Les premières communautés sont souvent dominées par des bivalves et des bryozoaires. Progressivement, des crustacés et des algues s’installent, puis attirent des poissons qui profitent de la nourriture et des abris.

Quels bénéfices pour les poissons et la pêche?

Une biomasse accrue et une taille moyenne des poissons plus importante ont été observées autour des parcs. Dans certains cas, la limitation de la pêche à l’intérieur des périmètres favorise la reconstitution des stocks.

Le bruit des travaux présente-t-il un danger pour les mammifères marins?

Les opérations de battage de pieux génèrent des niveaux sonores très élevés. Ces épisodes provoquent des réactions d’évitement chez plusieurs espèces de cétacés et perturbent des comportements biologiques temporaires.

Les effets sonores semblent surtout concentrés pendant la phase de construction. Les auteurs de la synthèse rappellent que ces impacts demeurent généralement temporaires mais nécessitent des mesures de mitigation adaptées.

Que dit la synthèse Ifremer et CNRS sur l’ensemble des impacts?

La revue a passé en revue 411 publications internationales et analysé toutes les phases de vie des parcs, de la construction au démantèlement.
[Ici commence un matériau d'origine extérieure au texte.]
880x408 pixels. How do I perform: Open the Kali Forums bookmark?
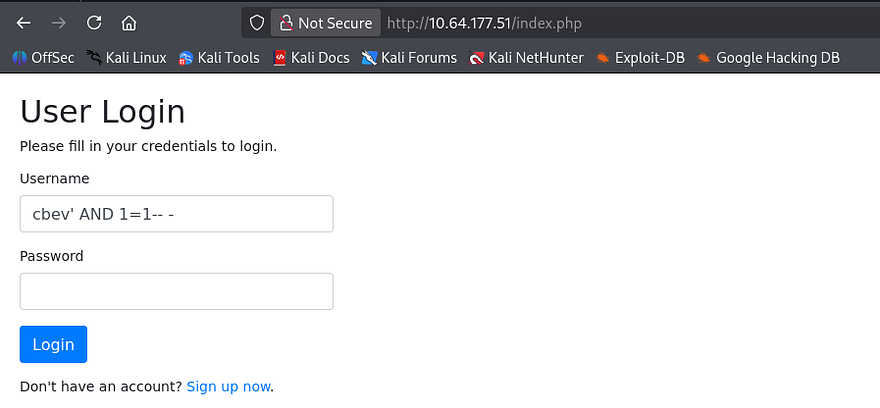pyautogui.click(x=409, y=57)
Les résultats soulignent des « transformations durables de la biodiversité marine » sans porter un jugement tranché sur le caractère positif ou négatif de chaque effet.

Trois catégories de pressions ressortent comme particulièrement documentées et répétitives dans la littérature.
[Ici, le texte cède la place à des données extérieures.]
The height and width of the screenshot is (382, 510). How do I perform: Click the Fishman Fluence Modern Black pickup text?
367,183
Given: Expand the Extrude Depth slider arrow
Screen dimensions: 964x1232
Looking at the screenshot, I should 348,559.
  • Effet barrière perturbant les trajectoires des oiseaux et parfois des poissons migrateurs.
  • Effet récif menant à une colonisation des structures et à une modification des communautés benthiques.
  • Bruit de chantier qui déclenche des évitements chez les mammifères pendant la construction.

Comment réduire les conséquences négatives sur les écosystèmes?

Plusieurs pistes de gestion et de conception permettent d’atténuer les impacts. Par exemple, des fenêtres temporelles d’intervention évitent les périodes sensibles pour la faune et des méthodes de pose moins bruyantes limitent les perturbations acoustiques.

La surveillance continue et l’adaptation des pratiques sur la base de retours scientifiques s’imposent pour mieux concilier production d’énergie et préservation des milieux marins.